YOUR TASK: Beginning with the line that includes "Task: Select the" and ending with the last line of the entries below, set down each line exactly; include no pictures.

►

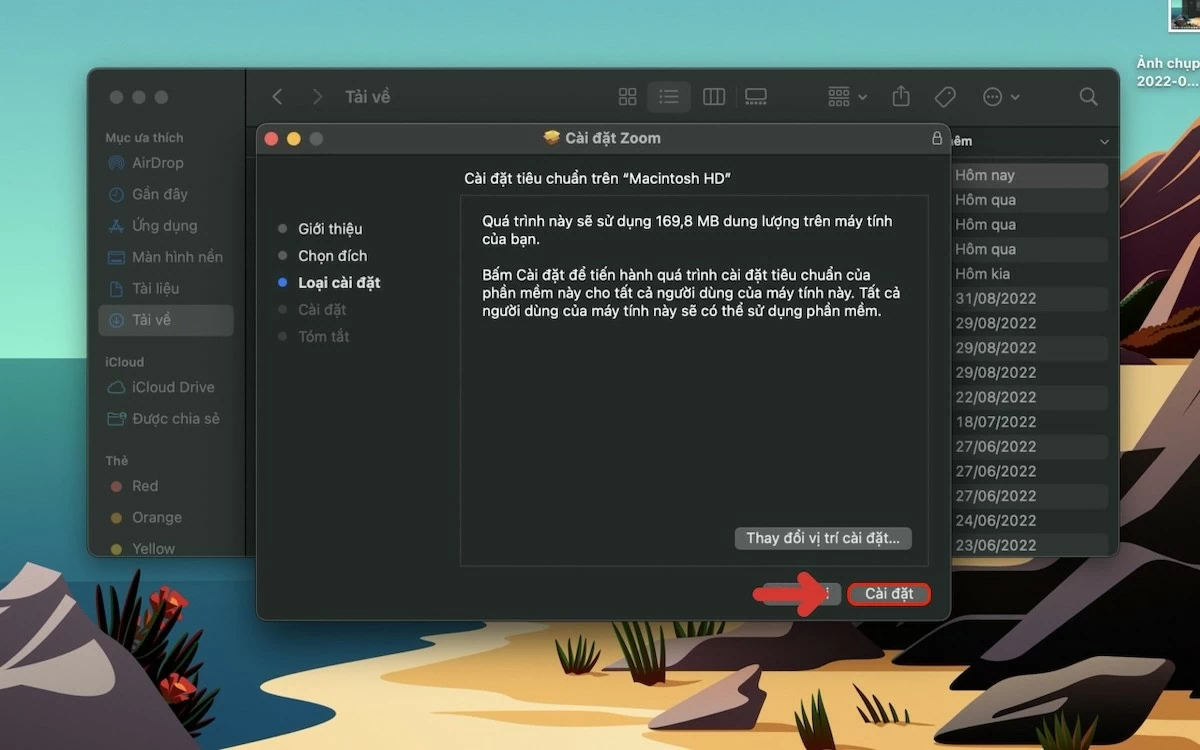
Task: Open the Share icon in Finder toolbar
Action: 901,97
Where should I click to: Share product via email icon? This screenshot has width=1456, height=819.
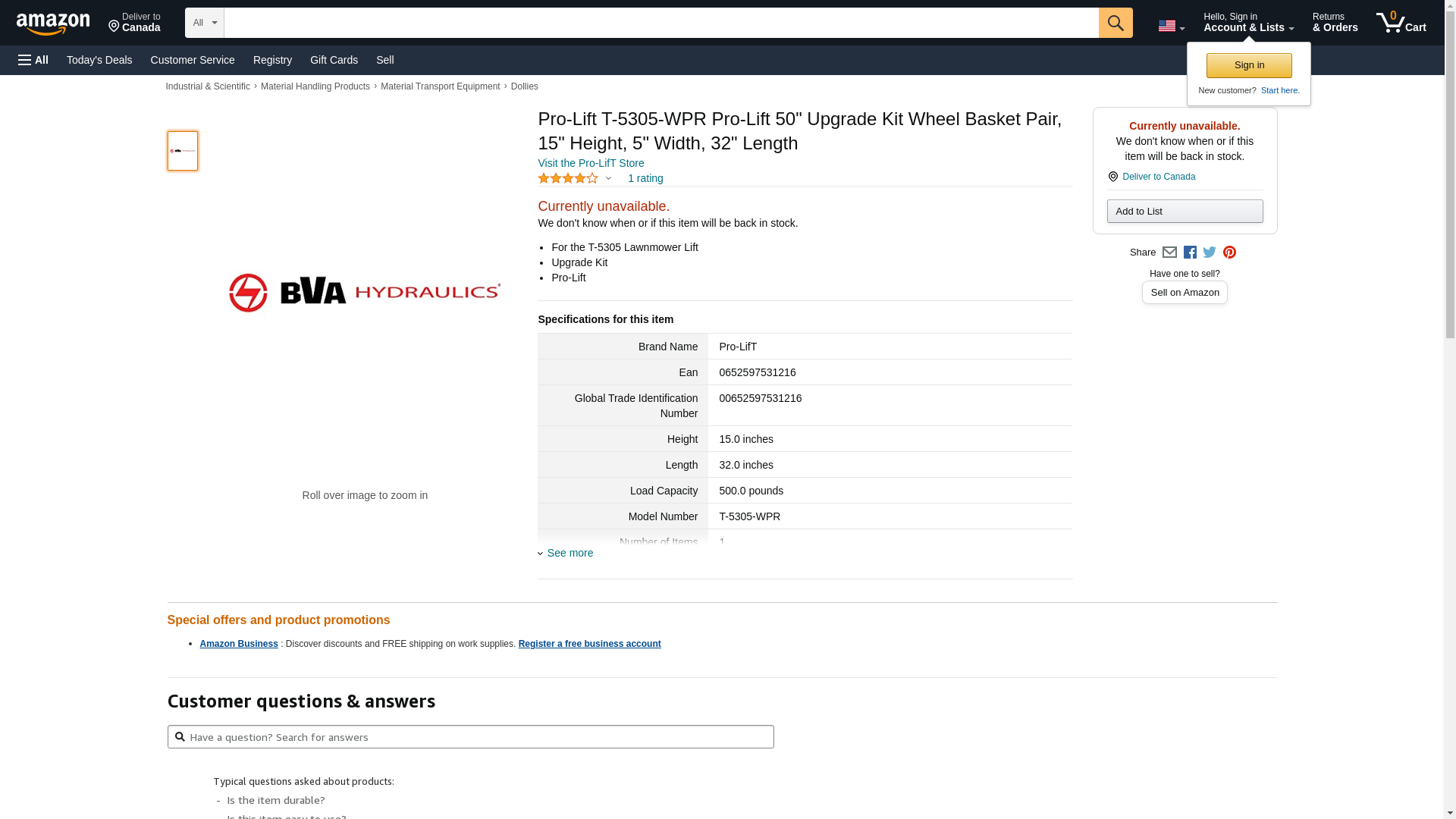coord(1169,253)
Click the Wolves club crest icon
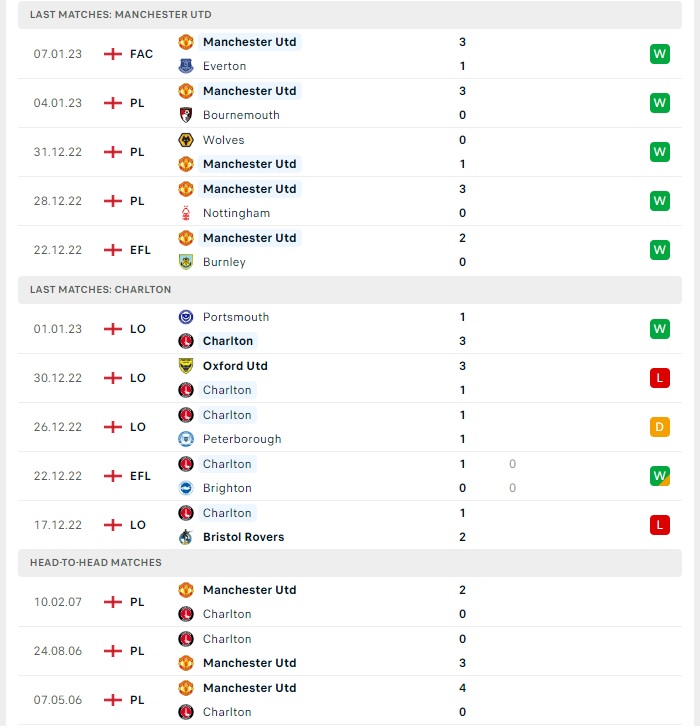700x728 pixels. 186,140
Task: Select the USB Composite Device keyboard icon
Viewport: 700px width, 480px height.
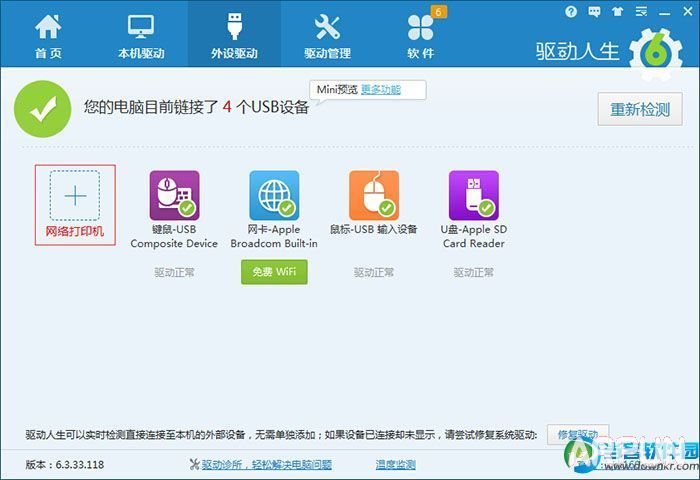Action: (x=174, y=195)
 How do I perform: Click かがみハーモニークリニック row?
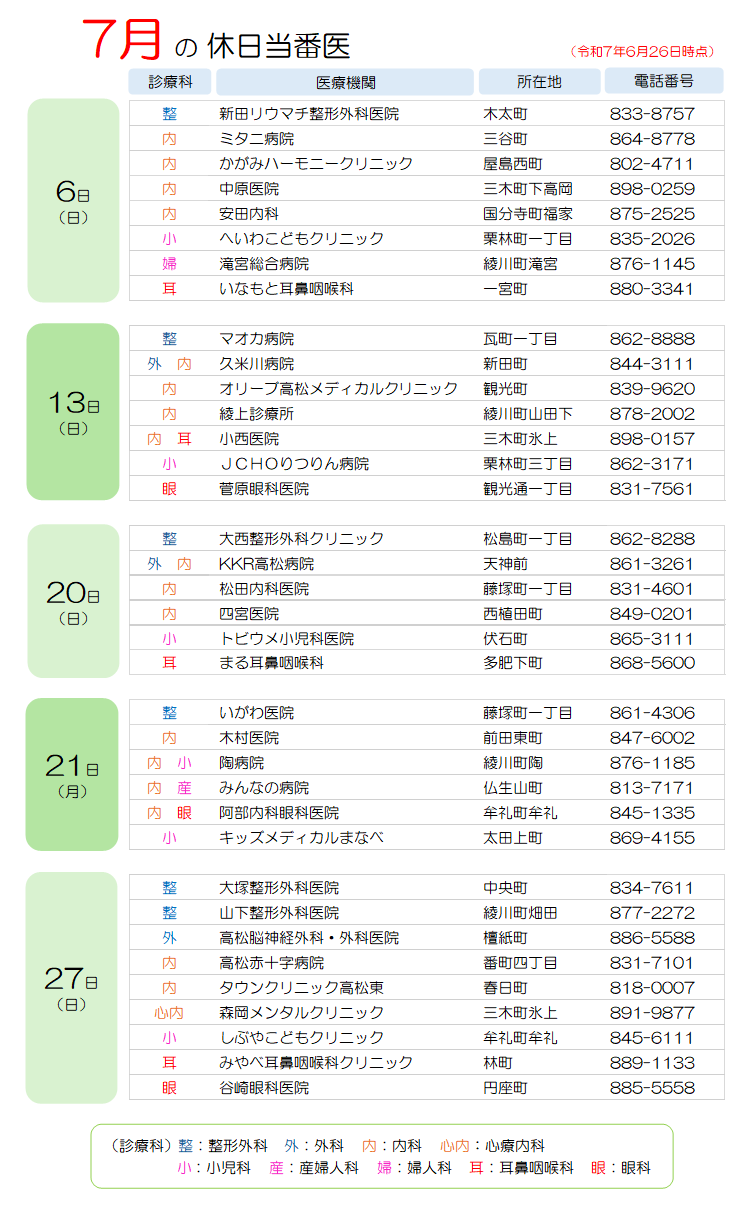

◄

WRITTEN SOLUTION:
Task: Select the USB Composite Device keyboard icon
Viewport: 700px width, 480px height.
Action: (x=174, y=195)
 How do I perform: Click かがみハーモニークリニック row?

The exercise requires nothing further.